Wisdom contains the Law. Wisdom is informed by the Law. The Law provides structure for wisdom. Wisdom extrapolates from the Law. But wisdom is more than the Law.
The Law is primarily concerned with what is right and wrong concerning the topics it addresses. However, it does not address all topics. There are gaps in the Law, places where law-followers are left to wonder exactly what is right and what is wrong. Wisdom fills in those gaps, but it does not always do so through judgments of right and wrong. As often as not, wisdom is more concerned with what is better or worse.
By analogy, formal logic addresses argumentation that can be evaluated in terms of truthfulness and validity. It evaluates arguments according to very specific rules. Thus formal logic can say that an argument is valid or invalid, sound or unsound, and right or wrong. Informal logic, on the other hand, is concerned with the relative strength or weakness of an argument. It does not apply strict rules that determine whether a conclusion is right or wrong but seeks to determine whether a given conclusion is better than another. Like formal logic, the Law is concerned with what is right and wrong. Like informal logic, wisdom is concerned with what is strong and weak.

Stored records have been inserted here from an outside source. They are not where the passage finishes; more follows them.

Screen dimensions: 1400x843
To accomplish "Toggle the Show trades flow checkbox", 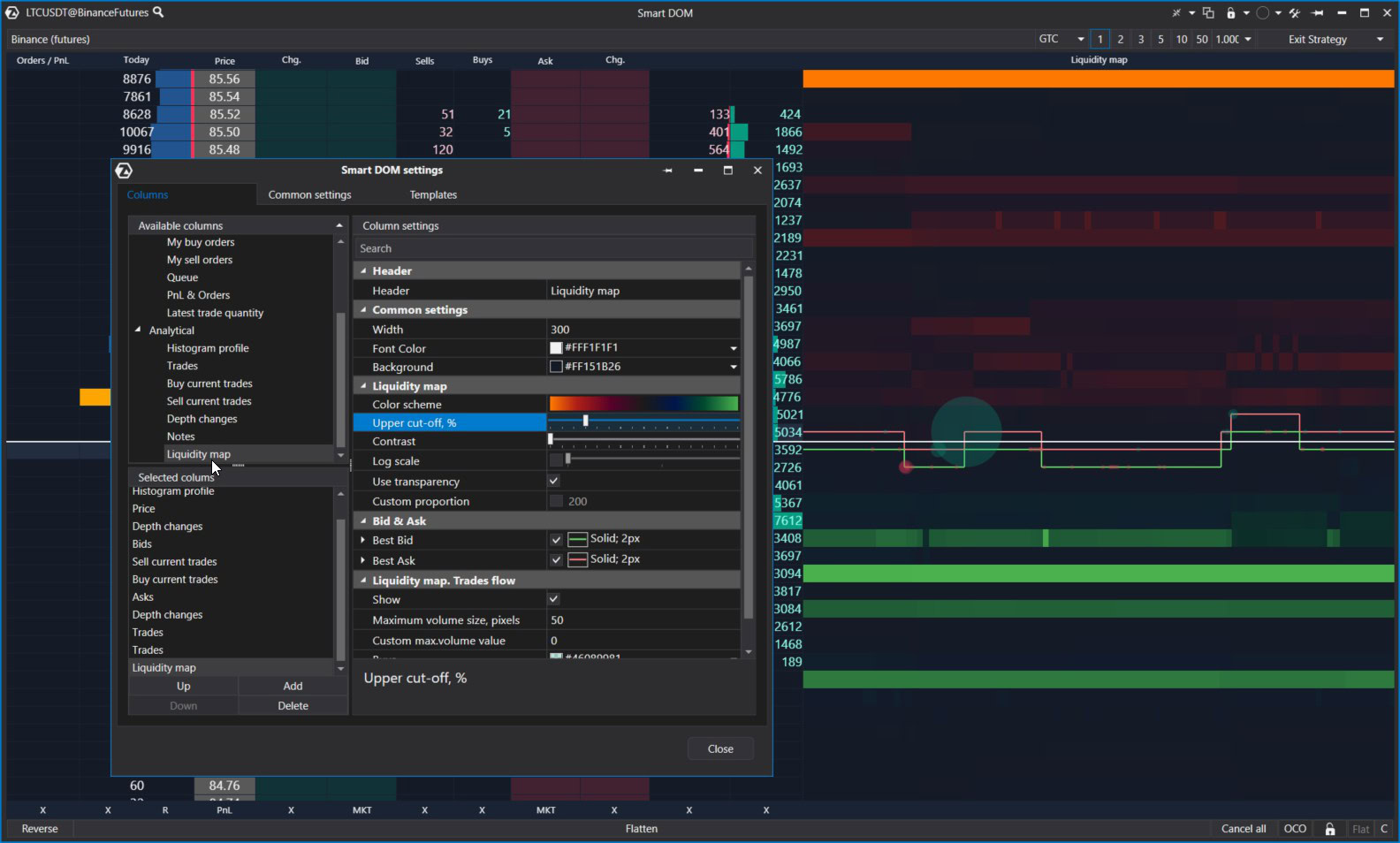I will (x=554, y=599).
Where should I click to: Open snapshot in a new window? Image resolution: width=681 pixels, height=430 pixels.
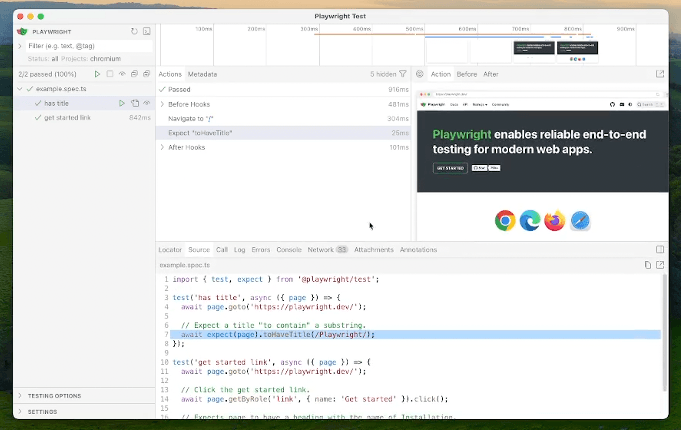coord(659,74)

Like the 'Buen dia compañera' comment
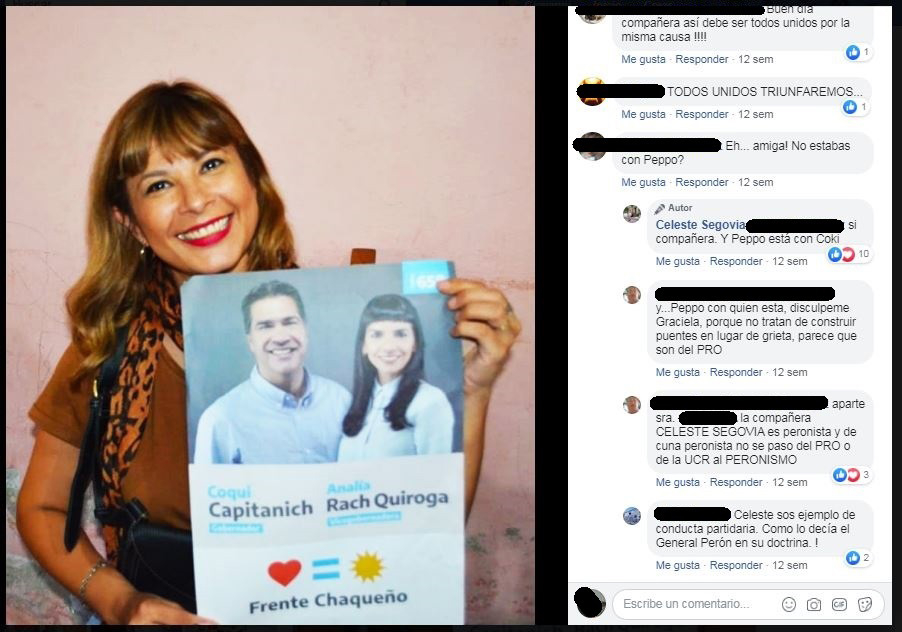[x=643, y=59]
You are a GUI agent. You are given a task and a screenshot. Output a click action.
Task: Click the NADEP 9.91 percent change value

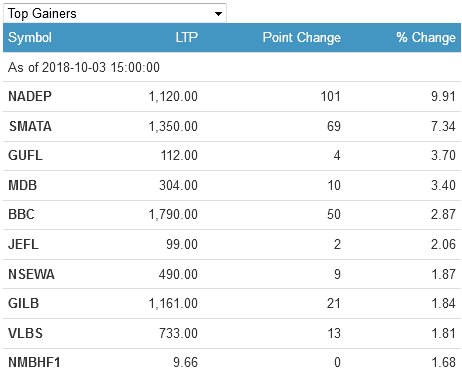(x=443, y=96)
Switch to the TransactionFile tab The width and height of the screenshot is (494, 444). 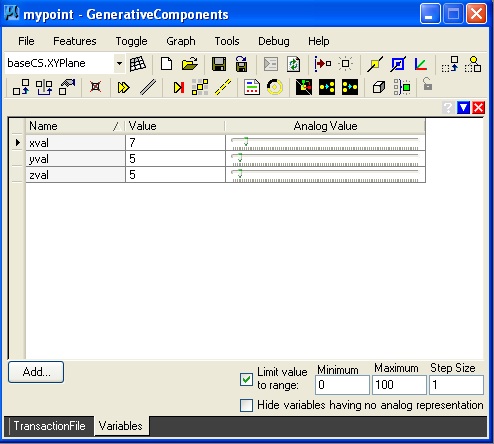coord(49,426)
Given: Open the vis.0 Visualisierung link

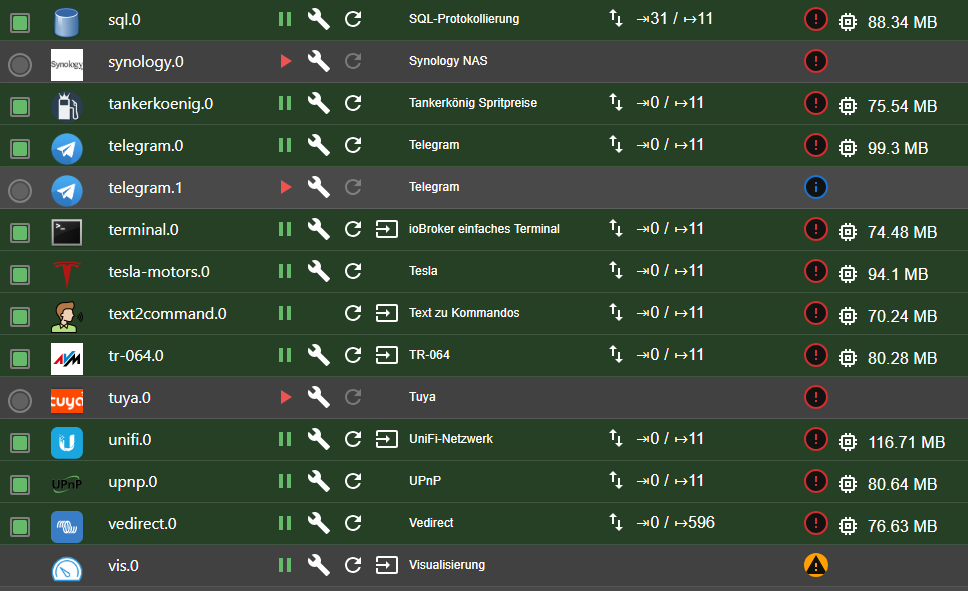Looking at the screenshot, I should pyautogui.click(x=386, y=565).
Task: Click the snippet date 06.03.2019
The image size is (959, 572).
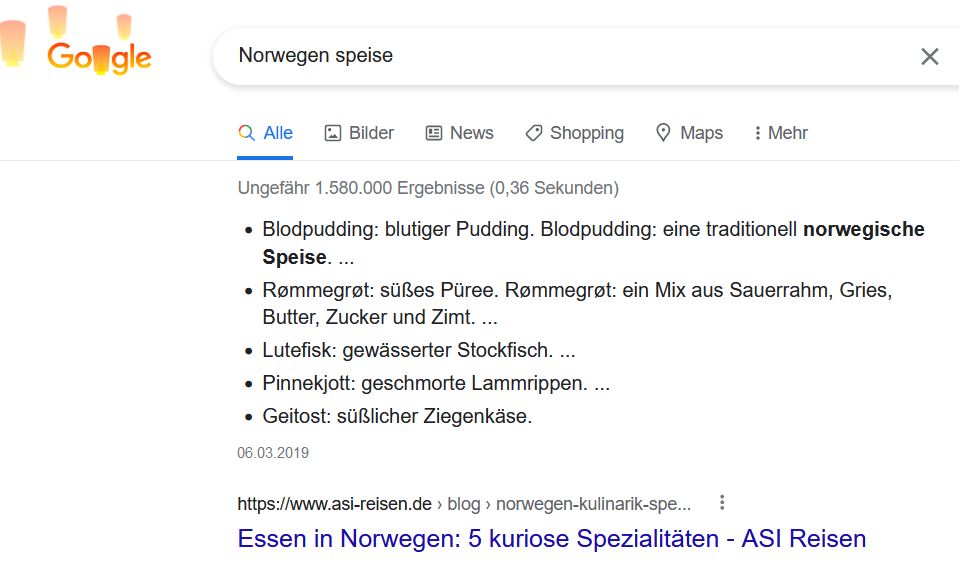Action: pyautogui.click(x=273, y=453)
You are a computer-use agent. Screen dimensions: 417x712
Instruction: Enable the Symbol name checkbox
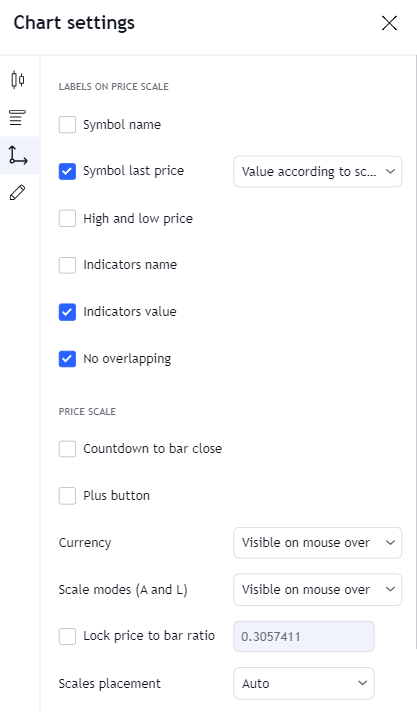67,125
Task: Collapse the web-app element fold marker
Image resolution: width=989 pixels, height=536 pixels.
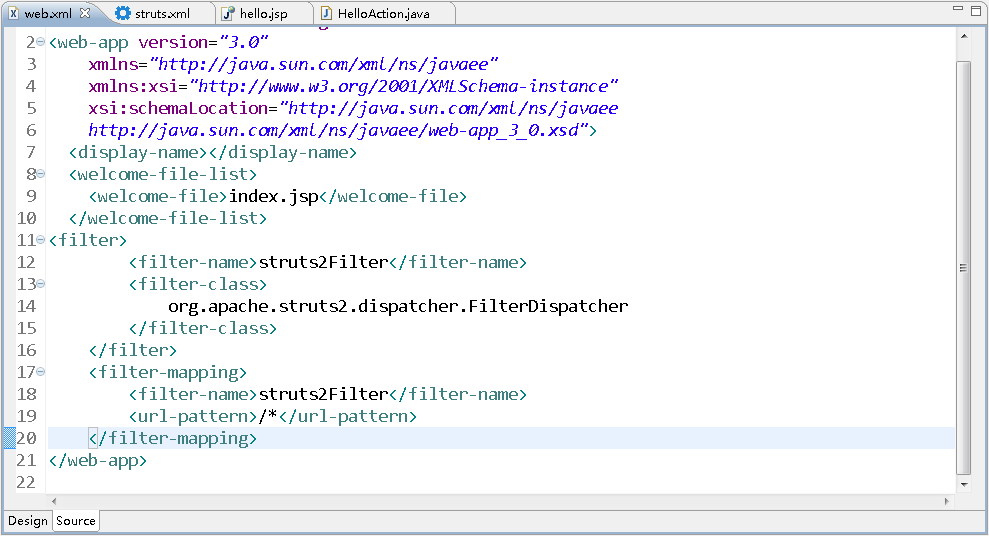Action: point(41,42)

This distinction between law and wisdom is crucial in the Christian life. If Christianity were a religion of laws alone, then one of two things would be true: 1) Christian living would require a handbook of laws that addressed any and every given moral issue, or 2) Christians would be left without any ability to know what is right and wrong in any and every circumstance where no rule was provided. The former would require a constantly growing handbook of unrealistically massive proportions. The latter would result in confusion and division. Both could produce a severe legalism that stands opposed to all that we know is true for us through the Gospel.